* [SET EXERCISE A]: In the forum thread about submitting a PHP calculator form without a page refresh, what answer did the JavaScript attempt keep giving after the button was clicked?

I have been trying to create a simple calculator. Using PHP I managed to get the values from input fields and jump menus from the POST, but of course the form refreshes upon submit.
Using Javascript i tried using
function changeText(){
document.getElementById('result').innerHTML = '<?php echo "$result";?>'
but this would keep giving an answer of "0" after clicking the button because it could not get values from POST as the form had not been submitted.
So I am trying to work out either the Easiest Way to do it via ajax or something similar
or to get the selected values on the jump menu's with JavaScript.
I have read some of the ajax examples online but they are quite confusing (not familiar with the language)
Use jQuery + JSON combination to submit a form something like this:
test.php:
<script type="text/javascript" src="jquery-1.4.2.js"></script>
<script type="text/javascript" src="jsFile.js"></script>
<form action='_test.php' method='post' class='ajaxform'>
<input type='text' name='txt' value='Test Text'>
<input type='submit' value='submit'>
</form>
<div id='testDiv'>Result comes here..</div>
_test.php:
<?php
$arr = array( 'testDiv' => $_POST['txt'] );
echo json_encode( $arr );
?>
jsFile.js
jQuery(document).ready(function(){
jQuery('.ajaxform').submit( function() {
$.ajax({
url : $(this).attr('action'),
type : $(this).attr('method'),
dataType: 'json',
data : $(this).serialize(),
success : function( data ) {
for(var id in data) {
jQuery('#' + id).html( data[id] );
}
}
});
return false;
});
});
The best way to do this is with Ajax and jQuery
after you have include your jQuery library in your head, use something like the following
$('#someForm').submit(function(){
var form = $(this);
var serialized = form.serialize();
$.post('ajax/register.php',{payload:serialized},function(response){
//response is the result from the server.

* [SET EXERCISE B]: Rewrite the listing from its first line down through the line containing "coord(953,688)", changing "checkbox" to "check box" and leaving everything else as it is.

* [PROVIDED ENTRIES]:
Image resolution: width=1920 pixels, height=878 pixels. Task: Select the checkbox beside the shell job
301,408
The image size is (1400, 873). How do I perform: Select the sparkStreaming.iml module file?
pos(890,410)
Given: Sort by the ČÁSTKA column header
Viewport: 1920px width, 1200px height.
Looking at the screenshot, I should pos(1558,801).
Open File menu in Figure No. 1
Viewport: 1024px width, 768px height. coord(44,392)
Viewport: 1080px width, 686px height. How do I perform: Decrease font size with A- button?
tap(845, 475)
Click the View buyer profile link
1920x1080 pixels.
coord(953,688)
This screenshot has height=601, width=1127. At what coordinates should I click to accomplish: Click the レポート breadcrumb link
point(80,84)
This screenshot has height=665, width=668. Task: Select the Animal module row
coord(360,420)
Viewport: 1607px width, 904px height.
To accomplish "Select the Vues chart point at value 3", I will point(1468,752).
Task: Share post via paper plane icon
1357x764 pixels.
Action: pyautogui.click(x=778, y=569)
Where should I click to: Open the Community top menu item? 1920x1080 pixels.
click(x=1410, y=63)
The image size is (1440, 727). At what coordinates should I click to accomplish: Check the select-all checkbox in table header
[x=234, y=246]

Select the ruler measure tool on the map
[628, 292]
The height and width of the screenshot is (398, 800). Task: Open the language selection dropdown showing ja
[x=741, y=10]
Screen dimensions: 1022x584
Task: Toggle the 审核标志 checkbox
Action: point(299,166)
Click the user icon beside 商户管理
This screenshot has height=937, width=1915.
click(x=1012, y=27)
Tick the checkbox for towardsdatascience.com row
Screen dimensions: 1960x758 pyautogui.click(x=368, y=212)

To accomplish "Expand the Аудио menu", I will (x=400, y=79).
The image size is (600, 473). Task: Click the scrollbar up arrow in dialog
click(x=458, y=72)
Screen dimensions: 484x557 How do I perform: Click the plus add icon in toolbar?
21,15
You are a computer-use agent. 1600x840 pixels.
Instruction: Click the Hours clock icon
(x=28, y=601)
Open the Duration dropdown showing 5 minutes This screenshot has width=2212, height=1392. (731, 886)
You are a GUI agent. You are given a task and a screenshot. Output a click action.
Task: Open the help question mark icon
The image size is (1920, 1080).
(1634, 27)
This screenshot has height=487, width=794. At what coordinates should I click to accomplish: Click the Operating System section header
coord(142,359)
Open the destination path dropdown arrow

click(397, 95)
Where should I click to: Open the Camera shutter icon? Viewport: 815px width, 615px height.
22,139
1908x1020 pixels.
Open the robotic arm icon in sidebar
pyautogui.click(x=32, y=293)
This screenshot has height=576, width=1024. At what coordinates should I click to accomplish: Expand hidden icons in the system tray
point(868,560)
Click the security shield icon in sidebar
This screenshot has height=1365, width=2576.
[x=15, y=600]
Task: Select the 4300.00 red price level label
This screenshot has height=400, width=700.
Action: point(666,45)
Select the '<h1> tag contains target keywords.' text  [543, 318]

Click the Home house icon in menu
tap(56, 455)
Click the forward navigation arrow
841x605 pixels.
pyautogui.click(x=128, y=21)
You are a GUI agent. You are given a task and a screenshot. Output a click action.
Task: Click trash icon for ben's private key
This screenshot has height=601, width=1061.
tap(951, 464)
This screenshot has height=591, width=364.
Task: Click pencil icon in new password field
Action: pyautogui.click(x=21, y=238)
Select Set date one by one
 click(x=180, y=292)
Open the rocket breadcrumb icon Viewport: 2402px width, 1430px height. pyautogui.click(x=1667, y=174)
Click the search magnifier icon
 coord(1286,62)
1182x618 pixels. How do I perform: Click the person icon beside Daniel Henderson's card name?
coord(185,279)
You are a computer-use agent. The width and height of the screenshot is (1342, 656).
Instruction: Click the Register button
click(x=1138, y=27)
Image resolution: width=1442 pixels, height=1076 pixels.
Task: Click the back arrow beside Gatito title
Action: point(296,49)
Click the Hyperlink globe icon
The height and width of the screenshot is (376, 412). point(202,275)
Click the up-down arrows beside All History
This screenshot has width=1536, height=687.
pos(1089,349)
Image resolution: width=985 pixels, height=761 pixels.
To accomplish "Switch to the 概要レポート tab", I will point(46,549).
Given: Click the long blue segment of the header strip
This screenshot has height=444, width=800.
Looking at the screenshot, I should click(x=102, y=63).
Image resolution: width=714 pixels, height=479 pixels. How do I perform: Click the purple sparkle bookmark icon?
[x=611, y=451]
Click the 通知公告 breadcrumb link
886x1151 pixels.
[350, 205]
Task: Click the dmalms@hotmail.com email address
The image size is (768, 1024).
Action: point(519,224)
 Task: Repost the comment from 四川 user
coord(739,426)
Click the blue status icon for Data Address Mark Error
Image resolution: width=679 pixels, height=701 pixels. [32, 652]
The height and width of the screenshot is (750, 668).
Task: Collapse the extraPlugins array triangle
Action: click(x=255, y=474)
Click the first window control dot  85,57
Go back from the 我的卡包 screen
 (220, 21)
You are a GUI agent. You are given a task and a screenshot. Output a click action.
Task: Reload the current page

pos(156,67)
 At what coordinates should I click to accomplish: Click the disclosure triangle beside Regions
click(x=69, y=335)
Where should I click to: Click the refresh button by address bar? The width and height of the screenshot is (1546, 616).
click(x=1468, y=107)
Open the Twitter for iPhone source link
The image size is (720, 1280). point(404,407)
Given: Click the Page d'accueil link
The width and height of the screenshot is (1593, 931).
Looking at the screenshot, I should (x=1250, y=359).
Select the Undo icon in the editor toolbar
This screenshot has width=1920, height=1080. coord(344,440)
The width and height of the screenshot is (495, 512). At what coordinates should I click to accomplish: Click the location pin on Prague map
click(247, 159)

* [TASK ANSWER A]: It kept giving an answer of "0".

* [TASK ANSWER B]:
Image resolution: width=1920 pixels, height=878 pixels. Task: Select the check box beside the shell job
301,408
The image size is (1400, 873). How do I perform: Select the sparkStreaming.iml module file?
pos(890,410)
Given: Sort by the ČÁSTKA column header
Viewport: 1920px width, 1200px height.
Looking at the screenshot, I should pos(1558,801).
Open File menu in Figure No. 1
Viewport: 1024px width, 768px height. coord(44,392)
Viewport: 1080px width, 686px height. How do I perform: Decrease font size with A- button?
tap(845, 475)
Click the View buyer profile link
1920x1080 pixels.
coord(953,688)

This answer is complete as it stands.